Les romans de Lotis

Les romans de Lotis

J'écris, je partage, je rends compte

Venus du Nord

Saint-André — Venus du Nord, les vents glacés s’emballèrent. C’était le même cortège tous les ans. Des avalanches de combinaisons fluorescentes, des fractures, des entorses, plâtres, bandages, déferlaient sur le centre de la ville. Les touristes inondaient les restaurants, dévastaient les boutiques, pillaient les stocks de cartes postales. On ne pouvait plus leur échapper. Les hordes se succédaient ainsi, pendant quatre à cinq mois, car après car. La Blonde dédiait une antipathie sauvage à leur liesse, à leurs débats sur les pistes noires. Elle zigzaguait entre ces tarés, les abhorrait tous, s’efforçait de s’extraire du flot. Un gai luron, as des descentes, à l’avant-bras noué dans une écharpe, l’apostropha, bavassa :

« Bonjour, je vous offre un verre ? »

La Blonde s’arma de dédain.

Lina : Si un bras cassé, ça ne vous suffit pas, redites-le. Pour voir.

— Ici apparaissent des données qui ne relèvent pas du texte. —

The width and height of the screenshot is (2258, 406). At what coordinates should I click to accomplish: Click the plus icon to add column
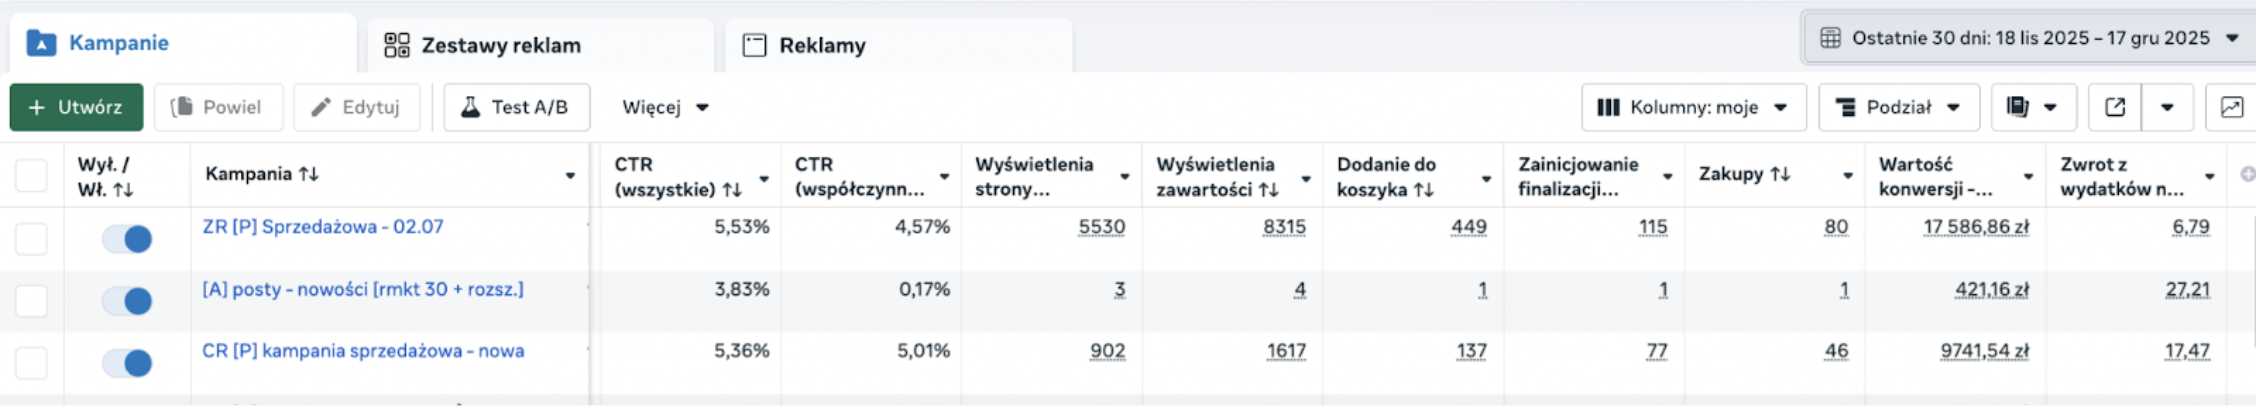(x=2247, y=174)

Elle vérifia l’humiliation du sportif devant ses copains, sur sa bouille cramoisie. Et elle rendit hommage à ceux qui raquaient. À sa garde-robe. À la vie. Elle traça à travers l’esplanade, au milieu d’autres fanatiques d’or blanc. Elle se sentait légère.

Elle avait relégué son béguin aux antipodes de sa mémoire. D’autres se délestent ainsi des poubelles combles. La poubelle, dans son cas, c’était Mark. Les cancans de l’Énervée avaient déblayé ses souvenirs. L’intérêt, c’était une rancune vivace. Pour se solidifier les ailes.

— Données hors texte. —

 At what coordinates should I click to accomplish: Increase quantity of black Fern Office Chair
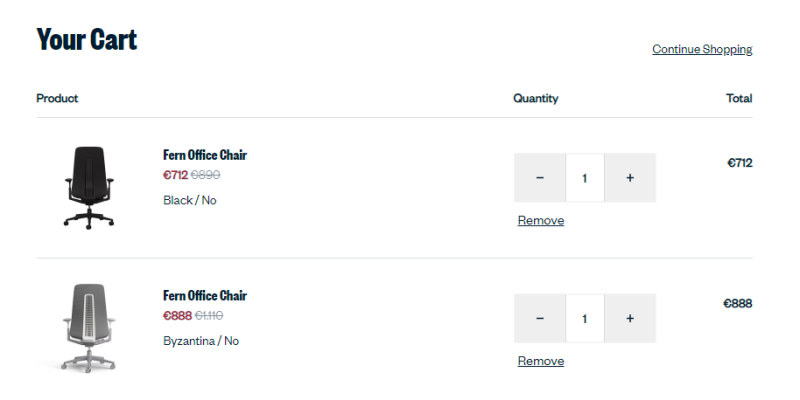coord(630,178)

Sa candeur se préservait dans ses tonnes de fringues griffées ou non, converties à un raffinement. Son visage mangé par ses iris saphir, sa beauté, s’ancrait toujours dans la grâce. Sans fond de teint, la Blonde semblait avoir seize ou dix-sept ans. En réalité, le compteur affichait dix-huit depuis cinq mois. Annabelle allait fêter, elle, son dix-neuvième anniversaire. Confinée dans son pool boiteux, la jeune femme se satisfaisait d’être la Blonde de la bande. La dépensière sans modération du clan. Yves était de nouveau là pour elle. Depuis le flop de l’affaire Daphné, elle préférait le garder sous haute surveillance. Pour lui, c’était entendu, ils étaient partenaires, amis, presque à égalité. Il était son mentor, elle restait sa favorite. Il lui avait remis le grappin dessus, elle admettait son emprise. Elle servait de régulière à Fabrice. Yves s’accommodait de la donne jusqu’à couver le jeune couple. Sans manifester de velléité. Que celle de contrôler l’équilibre de son neveu.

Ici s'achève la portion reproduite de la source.